| AUSGEWÄHLTER TEXT |
#####
Mehr Schaden als Nutzen

Seit Wochen, ja nun mehr schon seit Monaten wird in der Politik heftig um das Betreuungsgeld gestritten. Seinen Höhepunkt fand der Streit aber in der abgebrochenen Sitzung im Bundestag am vergangenen Freitag: Bei einer Abstimmung vor der ersten Lesung des Betreuungsgeldgesetzes waren viel zu wenige Abgeordnete anwesend; der Bundestag war somit nicht beschlussfähig. Mit einem simplen Trick hat die Opposition die schwarz-gelbe Koalition ausgetrickst: Der Gesetzesentwurf bleibt nun bis nach der Sommerpause auf dem Tisch liegen.

Das Betreuungsgeld – manchmal auch Erziehungsgehalt genannt- bezeichnet Geldleistungen für Familien, die ihre Kinder versorgen und erziehen. Die Sozialleistung soll ab dem kommenden Jahr 100 Euro für Einjährige und ab 2014 150 Euro für Ein- und Zweijährige betragen, wenn die Eltern für ihre Kinder keine staatlich geförderte Kita in Anspruch nehmen. Schon richtig verstanden: Geld gibt’s, wenn die Eltern keine Kinder in die Kindertagesstätte schicken.

Nicht nur, weil dieser Satz an sich schon absurd klingt, mehren sich seit Beginn der Debatte diejenigen, die gegen ein solches Gesetz sind – nicht nur in der Opposition. Derweil werden Kritikstimmen auch aus den eigenen Kreisen lauter: FDP-Chef Philipp Rösler kritisierte erst vor ein paar Tagen den Gesetzentwurf: Es müsse verhindert werden, dass dieser den Parallelbezug von Betreuungs- und Elterngeld im 13. und 14. Lebensmonat des Kindes zulässt.

Röslers Bemühungen für Änderungen an dem Entwurf sind ein leiser Aufschrei, für den andere Politiker bereits klare Worte finden. Laut Rita Süssmuth, CDU-Politikerin und Ex-Familienministerin, hat das Betreuungsgeld schlichtweg keine Unterstützung verdient. 'Die Maßnahme fördert weder die Frauen noch die Kinder', wird sie auf 'Spiegel Online' zitiert. Für Ingrid Sehrbrock, stellvertretende DGB-Vorsitzende und Mitglied des CDU-Bundesvorstandes ist das Betreuungsgeld gleichstellungspolitisch sogar 'eine Rolle rückwärts'.

Es gibt viele Gründe, die gegen das Betreuungsgeld sprechen, allen voran wirft das grundlegende Konzept dieser Sozialleistung Fragen auf: Mit dem Betreuungsgeld werden Kerneigenschaften der Eltern gegenüber ihrer Kinder, so wie Liebe und Fürsorge, vergütet. Und diese sind zwar grundsätzliche und vorauszusetzende Werte, aber keineswegs Messbare: Wer garantiert, dass Eltern, die dieses Geld beziehen, es auch für ihre Kinder ausgeben?

Hauptargument der Regierung für ein Betreuungsgeld ist das viel zu geringe Betreuungsangebot, die Suche nach einem Krippenplatz vergleichen manche Eltern sogar mit einem Lotteriespiel. Das zusätzliche Erziehungsgeld soll also gerade diesen Andrang entlasten. Allerdings kann man genau dieses Argument auch umdrehen: Wären die 2,1 Milliarden Euro nicht besser bei der Finanzierung von Krippen und Kindertagesstätten aufgehoben?
#####
| ZIEL DER AUFGABE A |
Schreib die Datensätze vom Anfang bis einschließlich der Zeile mit „Action: (x=766, y=461)“ neu ab und setz dabei „Dismiss“ an die Stelle von „Close“, sonst bleibt alles gleich.
Der Text und die Datensätze haben unterschiedliche Herkunft.

Datensätze
#####
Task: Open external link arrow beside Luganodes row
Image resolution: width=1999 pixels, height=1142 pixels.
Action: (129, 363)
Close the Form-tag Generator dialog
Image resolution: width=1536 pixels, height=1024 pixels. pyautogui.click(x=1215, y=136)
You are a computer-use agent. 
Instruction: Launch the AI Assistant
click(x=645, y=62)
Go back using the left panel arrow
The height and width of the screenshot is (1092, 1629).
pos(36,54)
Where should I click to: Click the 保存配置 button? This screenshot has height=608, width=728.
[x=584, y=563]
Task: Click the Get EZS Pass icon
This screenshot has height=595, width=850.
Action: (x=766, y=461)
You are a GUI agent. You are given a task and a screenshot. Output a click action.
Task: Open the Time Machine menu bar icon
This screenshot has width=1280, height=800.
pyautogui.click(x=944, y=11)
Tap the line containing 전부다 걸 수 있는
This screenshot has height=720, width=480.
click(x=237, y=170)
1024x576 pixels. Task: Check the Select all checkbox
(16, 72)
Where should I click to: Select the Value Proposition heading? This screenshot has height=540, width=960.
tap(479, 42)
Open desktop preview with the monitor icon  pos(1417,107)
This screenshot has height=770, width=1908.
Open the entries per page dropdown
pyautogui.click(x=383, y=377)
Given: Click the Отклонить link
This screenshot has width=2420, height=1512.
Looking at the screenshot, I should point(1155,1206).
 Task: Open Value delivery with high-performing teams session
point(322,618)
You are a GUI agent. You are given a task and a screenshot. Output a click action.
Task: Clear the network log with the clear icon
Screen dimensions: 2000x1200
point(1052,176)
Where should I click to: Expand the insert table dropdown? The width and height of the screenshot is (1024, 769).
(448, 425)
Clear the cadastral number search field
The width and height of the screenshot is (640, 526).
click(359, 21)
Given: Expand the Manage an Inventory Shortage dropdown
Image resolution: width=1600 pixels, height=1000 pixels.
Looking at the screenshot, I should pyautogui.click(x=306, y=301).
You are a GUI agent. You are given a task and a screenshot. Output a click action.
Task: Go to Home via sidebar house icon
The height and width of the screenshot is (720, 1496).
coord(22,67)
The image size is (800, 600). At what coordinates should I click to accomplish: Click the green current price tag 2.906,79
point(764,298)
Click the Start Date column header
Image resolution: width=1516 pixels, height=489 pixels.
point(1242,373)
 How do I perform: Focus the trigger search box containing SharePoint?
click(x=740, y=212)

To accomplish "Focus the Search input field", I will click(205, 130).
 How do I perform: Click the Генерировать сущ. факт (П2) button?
#####
| ZIEL DER AUFGABE B |
Beantworte diese Fragen zum Text über das Betreuungsgeld:
(i) Wie viel Euro soll das Betreuungsgeld ab 2014 für Ein- und Zweijährige betragen?
(ii) Wer nennt das Betreuungsgeld gleichstellungspolitisch „eine Rolle rückwärts“?
(iii) Welche Summe wäre laut dem Text vielleicht besser bei der Finanzierung von Krippen und Kindertagesstätten aufgehoben?

| SCHRIFTLICHE ANTWORT A |
Task: Open external link arrow beside Luganodes row
Image resolution: width=1999 pixels, height=1142 pixels.
Action: (129, 363)
Dismiss the Form-tag Generator dialog
Image resolution: width=1536 pixels, height=1024 pixels. pyautogui.click(x=1215, y=136)
You are a computer-use agent. 
Instruction: Launch the AI Assistant
click(x=645, y=62)
Go back using the left panel arrow
The height and width of the screenshot is (1092, 1629).
pos(36,54)
Where should I click to: Click the 保存配置 button? This screenshot has height=608, width=728.
[x=584, y=563]
Task: Click the Get EZS Pass icon
This screenshot has height=595, width=850.
Action: (x=766, y=461)

| SCHRIFTLICHE ANTWORT B |
(i) 150 Euro
(ii) Ingrid Sehrbrock, stellvertretende DGB-Vorsitzende und Mitglied des CDU-Bundesvorstandes
(iii) 2,1 Milliarden Euro